> Study material
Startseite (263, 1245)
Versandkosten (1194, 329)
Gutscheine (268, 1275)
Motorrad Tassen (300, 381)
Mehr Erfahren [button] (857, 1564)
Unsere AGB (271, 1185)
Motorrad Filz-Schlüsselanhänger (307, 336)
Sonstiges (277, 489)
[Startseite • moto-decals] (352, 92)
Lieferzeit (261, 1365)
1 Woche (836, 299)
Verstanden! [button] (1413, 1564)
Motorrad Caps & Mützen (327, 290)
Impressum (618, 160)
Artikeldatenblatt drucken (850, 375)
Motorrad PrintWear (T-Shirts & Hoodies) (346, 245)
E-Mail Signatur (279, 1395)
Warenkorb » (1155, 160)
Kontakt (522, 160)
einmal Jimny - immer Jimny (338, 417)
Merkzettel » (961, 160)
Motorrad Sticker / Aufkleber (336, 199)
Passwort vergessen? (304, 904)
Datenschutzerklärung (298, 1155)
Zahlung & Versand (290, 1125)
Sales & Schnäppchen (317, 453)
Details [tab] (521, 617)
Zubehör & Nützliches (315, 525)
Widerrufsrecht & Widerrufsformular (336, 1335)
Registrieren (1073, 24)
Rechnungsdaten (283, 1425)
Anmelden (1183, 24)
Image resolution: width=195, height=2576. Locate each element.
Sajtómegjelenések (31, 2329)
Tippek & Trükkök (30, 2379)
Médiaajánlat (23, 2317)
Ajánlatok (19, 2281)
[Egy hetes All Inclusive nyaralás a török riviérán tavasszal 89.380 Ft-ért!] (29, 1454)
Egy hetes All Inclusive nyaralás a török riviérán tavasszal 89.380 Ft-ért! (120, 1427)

> Instructions for the task
Please repeat the material in full, keeping it exact.

> Response area
Startseite (263, 1245)
Versandkosten (1194, 329)
Gutscheine (268, 1275)
Motorrad Tassen (300, 381)
Mehr Erfahren [button] (857, 1564)
Unsere AGB (271, 1185)
Motorrad Filz-Schlüsselanhänger (307, 336)
Sonstiges (277, 489)
[Startseite • moto-decals] (352, 92)
Lieferzeit (261, 1365)
1 Woche (836, 299)
Verstanden! [button] (1413, 1564)
Motorrad Caps & Mützen (327, 290)
Impressum (618, 160)
Artikeldatenblatt drucken (850, 375)
Motorrad PrintWear (T-Shirts & Hoodies) (346, 245)
E-Mail Signatur (279, 1395)
Warenkorb » (1155, 160)
Kontakt (522, 160)
einmal Jimny - immer Jimny (338, 417)
Merkzettel » (961, 160)
Motorrad Sticker / Aufkleber (336, 199)
Passwort vergessen? (304, 904)
Datenschutzerklärung (298, 1155)
Zahlung & Versand (290, 1125)
Sales & Schnäppchen (317, 453)
Details [tab] (521, 617)
Zubehör & Nützliches (315, 525)
Widerrufsrecht & Widerrufsformular (336, 1335)
Registrieren (1073, 24)
Rechnungsdaten (283, 1425)
Anmelden (1183, 24)
Image resolution: width=195, height=2576. Locate each element.
Sajtómegjelenések (31, 2329)
Tippek & Trükkök (30, 2379)
Médiaajánlat (23, 2317)
Ajánlatok (19, 2281)
[Egy hetes All Inclusive nyaralás a török riviérán tavasszal 89.380 Ft-ért!] (29, 1454)
Egy hetes All Inclusive nyaralás a török riviérán tavasszal 89.380 Ft-ért! (120, 1427)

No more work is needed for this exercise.